Some mental distinctions of sex there probably are, but they certainly are pretty difficult to determine. The environmental conditions of men and women are so disparate that it is hard to be sure that differences, apparently sexual, are not to be explained upon another basis. For practical purposes of education the mental likenesses seem overwhelming, and to attempt upon any such basis as we have to reconstruct the plan of woman's education would be wholly fantastic. I have said that education has three ends in view: the training of judgment, character, and taste. Let us turn to them in order. In forming a judgment a woman must observe exactly the same logical procedure as a man; she has no royal road to learning; the feminine syllogism has just as many terms and premises as the masculine, and no more. There is an old superstition that women's minds work by feeling and men's by reason. Surely it is time to give that up. Does a woman solve the binomial theorem by feeling, or a quadratic equation by intuition? Does a man never move without consulting the principle of sufficient reason? Does he appreciate a sonnet by logical deduction, or respond to a lyric in reasoned conclusions?
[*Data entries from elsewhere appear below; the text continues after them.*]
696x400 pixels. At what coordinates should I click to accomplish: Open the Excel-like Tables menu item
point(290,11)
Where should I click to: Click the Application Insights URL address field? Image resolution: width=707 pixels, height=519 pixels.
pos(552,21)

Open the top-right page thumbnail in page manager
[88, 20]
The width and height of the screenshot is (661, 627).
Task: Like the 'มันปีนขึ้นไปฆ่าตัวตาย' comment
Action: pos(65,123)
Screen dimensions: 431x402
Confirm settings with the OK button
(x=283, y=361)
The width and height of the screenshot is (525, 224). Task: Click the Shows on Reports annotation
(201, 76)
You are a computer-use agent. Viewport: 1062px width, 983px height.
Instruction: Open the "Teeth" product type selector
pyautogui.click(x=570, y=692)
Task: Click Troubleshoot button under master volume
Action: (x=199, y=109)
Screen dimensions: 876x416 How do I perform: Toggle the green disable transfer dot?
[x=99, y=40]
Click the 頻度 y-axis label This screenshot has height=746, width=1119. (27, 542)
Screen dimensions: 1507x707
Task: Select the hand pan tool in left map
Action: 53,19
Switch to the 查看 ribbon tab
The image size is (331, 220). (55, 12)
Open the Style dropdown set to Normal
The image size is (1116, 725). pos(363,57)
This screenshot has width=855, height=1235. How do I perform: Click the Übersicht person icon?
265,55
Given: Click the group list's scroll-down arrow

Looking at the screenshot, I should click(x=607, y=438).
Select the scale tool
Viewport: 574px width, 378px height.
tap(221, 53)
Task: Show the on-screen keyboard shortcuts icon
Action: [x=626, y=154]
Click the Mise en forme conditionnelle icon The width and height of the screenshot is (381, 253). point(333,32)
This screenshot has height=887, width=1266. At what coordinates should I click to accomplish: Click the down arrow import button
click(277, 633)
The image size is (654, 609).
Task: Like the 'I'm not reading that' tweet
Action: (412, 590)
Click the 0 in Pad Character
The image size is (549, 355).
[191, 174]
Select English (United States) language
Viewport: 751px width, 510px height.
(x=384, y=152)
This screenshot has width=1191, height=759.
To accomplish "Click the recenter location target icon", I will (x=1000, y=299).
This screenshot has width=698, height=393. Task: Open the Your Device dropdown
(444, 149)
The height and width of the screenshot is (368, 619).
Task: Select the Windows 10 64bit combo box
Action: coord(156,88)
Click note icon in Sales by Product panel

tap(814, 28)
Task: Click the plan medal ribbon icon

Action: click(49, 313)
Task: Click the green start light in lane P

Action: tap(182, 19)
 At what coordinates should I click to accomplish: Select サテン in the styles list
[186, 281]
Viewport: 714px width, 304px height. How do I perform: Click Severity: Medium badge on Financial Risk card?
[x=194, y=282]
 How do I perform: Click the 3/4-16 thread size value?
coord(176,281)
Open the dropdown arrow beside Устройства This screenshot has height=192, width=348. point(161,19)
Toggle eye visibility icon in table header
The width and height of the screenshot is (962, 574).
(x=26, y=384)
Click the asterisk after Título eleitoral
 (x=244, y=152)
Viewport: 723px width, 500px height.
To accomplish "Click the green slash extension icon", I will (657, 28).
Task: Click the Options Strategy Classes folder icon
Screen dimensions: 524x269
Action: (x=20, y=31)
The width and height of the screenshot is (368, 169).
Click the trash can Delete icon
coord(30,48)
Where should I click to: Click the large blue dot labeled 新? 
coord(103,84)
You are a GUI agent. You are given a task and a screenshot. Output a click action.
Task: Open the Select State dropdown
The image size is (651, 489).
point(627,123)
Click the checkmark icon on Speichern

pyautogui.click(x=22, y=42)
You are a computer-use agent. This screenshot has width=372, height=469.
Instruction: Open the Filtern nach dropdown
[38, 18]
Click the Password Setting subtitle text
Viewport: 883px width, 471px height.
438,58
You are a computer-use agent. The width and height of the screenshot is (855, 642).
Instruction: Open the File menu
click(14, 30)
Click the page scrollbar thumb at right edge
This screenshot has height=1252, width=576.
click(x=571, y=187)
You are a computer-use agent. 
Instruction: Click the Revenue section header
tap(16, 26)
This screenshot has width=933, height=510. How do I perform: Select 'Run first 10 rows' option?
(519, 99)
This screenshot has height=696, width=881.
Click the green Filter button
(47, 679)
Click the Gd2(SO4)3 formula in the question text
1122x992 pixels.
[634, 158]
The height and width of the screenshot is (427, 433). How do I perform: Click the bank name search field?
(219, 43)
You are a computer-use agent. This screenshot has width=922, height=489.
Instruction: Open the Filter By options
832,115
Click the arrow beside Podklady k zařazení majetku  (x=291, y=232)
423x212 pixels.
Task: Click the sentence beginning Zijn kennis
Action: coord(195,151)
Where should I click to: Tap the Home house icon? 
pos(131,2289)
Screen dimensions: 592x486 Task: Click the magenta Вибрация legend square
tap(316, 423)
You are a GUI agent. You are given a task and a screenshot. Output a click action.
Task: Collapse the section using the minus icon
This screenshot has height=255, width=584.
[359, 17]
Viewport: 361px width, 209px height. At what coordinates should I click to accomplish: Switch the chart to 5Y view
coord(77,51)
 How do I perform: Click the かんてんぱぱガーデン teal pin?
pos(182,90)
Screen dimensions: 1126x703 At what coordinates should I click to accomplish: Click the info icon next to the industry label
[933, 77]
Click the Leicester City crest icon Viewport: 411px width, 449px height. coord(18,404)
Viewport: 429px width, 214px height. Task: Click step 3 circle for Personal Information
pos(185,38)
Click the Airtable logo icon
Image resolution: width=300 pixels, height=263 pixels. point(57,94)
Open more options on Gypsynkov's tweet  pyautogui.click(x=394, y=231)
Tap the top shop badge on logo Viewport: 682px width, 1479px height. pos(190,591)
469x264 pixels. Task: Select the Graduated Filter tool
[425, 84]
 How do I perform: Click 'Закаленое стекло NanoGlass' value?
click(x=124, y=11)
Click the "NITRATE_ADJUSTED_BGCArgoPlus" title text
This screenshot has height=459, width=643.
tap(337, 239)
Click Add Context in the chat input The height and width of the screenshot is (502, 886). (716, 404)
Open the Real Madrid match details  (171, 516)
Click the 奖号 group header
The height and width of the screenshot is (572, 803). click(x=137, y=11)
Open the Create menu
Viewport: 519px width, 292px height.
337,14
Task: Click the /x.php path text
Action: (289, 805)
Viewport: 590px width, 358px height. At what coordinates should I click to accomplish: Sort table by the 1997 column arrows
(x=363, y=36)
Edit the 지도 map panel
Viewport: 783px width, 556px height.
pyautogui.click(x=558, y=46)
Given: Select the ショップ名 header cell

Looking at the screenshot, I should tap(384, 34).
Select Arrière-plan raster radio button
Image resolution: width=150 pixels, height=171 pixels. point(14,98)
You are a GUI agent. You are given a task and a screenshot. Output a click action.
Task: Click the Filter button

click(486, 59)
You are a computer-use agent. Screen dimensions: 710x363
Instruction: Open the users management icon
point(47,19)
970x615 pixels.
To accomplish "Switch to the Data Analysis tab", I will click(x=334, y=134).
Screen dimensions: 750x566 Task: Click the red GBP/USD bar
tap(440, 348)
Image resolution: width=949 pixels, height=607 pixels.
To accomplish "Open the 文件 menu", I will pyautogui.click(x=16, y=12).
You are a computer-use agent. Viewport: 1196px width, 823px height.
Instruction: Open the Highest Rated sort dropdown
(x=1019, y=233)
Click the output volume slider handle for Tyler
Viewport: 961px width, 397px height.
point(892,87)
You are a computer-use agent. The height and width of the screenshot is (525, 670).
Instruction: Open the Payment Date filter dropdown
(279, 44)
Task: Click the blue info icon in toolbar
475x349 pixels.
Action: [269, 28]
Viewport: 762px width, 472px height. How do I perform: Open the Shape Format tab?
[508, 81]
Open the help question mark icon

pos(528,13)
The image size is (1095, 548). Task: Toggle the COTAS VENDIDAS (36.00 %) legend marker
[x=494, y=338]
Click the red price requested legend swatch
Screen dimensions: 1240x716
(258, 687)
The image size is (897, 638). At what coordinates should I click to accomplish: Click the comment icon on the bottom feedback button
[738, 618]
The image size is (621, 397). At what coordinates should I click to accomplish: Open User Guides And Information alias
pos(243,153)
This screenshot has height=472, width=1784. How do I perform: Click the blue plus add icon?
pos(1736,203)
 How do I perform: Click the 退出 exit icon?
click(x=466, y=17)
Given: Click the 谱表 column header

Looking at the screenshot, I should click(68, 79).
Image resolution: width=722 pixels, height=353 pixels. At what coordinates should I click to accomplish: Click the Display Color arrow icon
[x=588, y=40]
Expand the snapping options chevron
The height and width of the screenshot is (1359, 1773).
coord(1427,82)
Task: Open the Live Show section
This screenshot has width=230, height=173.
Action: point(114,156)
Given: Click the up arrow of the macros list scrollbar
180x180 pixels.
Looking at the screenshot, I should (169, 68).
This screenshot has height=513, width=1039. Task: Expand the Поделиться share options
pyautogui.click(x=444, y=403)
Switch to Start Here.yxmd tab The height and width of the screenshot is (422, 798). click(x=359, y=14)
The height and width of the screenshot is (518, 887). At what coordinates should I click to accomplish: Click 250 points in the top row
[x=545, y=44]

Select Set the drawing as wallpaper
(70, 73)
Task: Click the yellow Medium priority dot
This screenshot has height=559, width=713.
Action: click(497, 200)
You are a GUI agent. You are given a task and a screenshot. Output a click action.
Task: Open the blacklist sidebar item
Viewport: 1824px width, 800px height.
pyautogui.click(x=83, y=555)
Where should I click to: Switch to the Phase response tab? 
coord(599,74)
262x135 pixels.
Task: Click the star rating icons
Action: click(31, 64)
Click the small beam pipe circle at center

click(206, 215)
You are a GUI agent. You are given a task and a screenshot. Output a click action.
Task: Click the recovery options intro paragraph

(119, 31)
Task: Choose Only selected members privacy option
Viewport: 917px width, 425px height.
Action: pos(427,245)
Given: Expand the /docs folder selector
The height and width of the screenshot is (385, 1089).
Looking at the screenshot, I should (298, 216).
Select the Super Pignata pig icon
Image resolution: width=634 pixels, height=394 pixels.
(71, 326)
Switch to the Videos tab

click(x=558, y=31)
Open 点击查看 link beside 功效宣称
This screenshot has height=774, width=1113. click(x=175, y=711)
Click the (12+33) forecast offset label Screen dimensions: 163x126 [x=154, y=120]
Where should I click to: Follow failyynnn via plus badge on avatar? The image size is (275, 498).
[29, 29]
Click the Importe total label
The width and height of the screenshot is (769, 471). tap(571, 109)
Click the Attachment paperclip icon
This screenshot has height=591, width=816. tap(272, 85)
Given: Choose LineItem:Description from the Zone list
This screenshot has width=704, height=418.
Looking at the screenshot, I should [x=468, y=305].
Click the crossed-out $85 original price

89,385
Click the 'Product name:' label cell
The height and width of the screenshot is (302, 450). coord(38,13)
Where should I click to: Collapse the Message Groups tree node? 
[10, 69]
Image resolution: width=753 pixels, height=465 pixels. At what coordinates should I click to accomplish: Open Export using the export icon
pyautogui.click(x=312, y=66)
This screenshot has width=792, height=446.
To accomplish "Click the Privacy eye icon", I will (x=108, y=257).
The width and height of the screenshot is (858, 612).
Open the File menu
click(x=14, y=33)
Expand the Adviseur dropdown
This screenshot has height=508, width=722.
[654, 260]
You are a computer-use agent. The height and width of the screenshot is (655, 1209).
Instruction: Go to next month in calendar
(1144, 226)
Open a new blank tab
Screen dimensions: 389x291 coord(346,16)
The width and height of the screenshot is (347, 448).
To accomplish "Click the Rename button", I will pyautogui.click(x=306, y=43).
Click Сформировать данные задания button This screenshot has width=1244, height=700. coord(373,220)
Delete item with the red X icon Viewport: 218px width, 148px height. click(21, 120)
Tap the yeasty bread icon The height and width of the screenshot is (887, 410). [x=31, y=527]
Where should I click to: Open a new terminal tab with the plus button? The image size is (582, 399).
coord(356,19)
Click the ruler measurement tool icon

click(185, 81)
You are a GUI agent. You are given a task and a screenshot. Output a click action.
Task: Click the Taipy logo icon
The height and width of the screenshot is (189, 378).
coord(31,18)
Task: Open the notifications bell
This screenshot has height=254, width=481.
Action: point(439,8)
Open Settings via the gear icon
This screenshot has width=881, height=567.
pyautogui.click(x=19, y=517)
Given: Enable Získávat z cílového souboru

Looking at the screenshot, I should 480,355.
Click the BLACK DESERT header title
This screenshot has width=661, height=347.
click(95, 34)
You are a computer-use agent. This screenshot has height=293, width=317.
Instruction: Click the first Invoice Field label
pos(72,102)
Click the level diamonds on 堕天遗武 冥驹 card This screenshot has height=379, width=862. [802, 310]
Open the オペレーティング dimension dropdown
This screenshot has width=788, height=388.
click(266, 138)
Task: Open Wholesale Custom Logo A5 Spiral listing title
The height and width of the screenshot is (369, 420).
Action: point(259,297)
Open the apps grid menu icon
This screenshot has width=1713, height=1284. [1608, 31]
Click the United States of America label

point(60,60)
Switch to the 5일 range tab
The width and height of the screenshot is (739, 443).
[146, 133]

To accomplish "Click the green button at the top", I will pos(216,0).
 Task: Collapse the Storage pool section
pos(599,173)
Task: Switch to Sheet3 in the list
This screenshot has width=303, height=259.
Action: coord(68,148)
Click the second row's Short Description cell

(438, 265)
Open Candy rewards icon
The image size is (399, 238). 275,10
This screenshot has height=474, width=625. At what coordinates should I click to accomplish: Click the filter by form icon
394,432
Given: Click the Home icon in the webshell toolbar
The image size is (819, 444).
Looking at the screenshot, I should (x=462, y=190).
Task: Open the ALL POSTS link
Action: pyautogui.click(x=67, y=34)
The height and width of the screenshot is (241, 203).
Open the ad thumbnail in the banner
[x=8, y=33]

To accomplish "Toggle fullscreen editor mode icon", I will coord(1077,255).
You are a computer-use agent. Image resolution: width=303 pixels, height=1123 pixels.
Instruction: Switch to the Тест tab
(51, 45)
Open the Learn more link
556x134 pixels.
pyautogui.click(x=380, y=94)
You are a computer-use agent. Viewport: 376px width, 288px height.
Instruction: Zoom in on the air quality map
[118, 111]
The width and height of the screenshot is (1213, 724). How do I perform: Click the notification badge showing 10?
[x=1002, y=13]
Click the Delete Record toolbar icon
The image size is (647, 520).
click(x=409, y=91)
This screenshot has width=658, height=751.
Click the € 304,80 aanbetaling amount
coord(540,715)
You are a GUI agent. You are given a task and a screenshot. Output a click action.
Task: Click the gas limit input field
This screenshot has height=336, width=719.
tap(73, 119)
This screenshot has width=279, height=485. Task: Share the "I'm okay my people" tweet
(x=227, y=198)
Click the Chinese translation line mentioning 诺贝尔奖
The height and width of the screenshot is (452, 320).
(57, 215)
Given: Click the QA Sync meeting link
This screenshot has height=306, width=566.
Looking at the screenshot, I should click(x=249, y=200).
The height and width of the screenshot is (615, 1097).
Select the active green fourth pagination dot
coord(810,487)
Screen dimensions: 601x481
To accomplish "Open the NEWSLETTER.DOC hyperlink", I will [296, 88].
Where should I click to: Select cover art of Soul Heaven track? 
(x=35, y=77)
Again, in cultivating right character, how are we to be distinguished? Are girls not to have energy and initiative, are boys not to know gentleness and obedience? Is stealing not stealing, is a lie not a lie, are meanness [p. 794] and cowardice any the less mean and cowardly because of a sex distinction in the culprit? Are not honesty, veracity, courage, courtesy, as admirable in the one as in the other?
Or, finally, in forming taste cannot both sexes learn by the same acquaintance with the best in art. Must women be lured on by flower-pieces and men by battle-scenes to appreciate good painting? Shall we have a Mrs. Browning for men, and Jane Austen translated into the masculine? Must we edit a Woman's Bible, or the Ladies' Own Shakespeare?
Let me, then, answer the original question in this way: The education of a woman should not differ from that of a man, until after she becomes engaged to be married. This difference would not involve any changes in school and college. To my mind, the simplest, most natural, and most certain way of securing to men and women an identity of opportunity is the coeducational plan. I believe that coeducation helps to correct the faults of both sexes, without at all endangering the development of a desirable individuality. To the fear that women may be coarsened by the association, or men made less manly, I am inclined to reply that if men and women are fit to marry one another, they are fit to go to school together.
Let me say, in conclusion, that it would seem to me both frivolous and morally wrong for a school or college to spend time, money and intelligence in devising different systems of training for the two sexes, while so many, and those so real, problems in education are waiting for solution.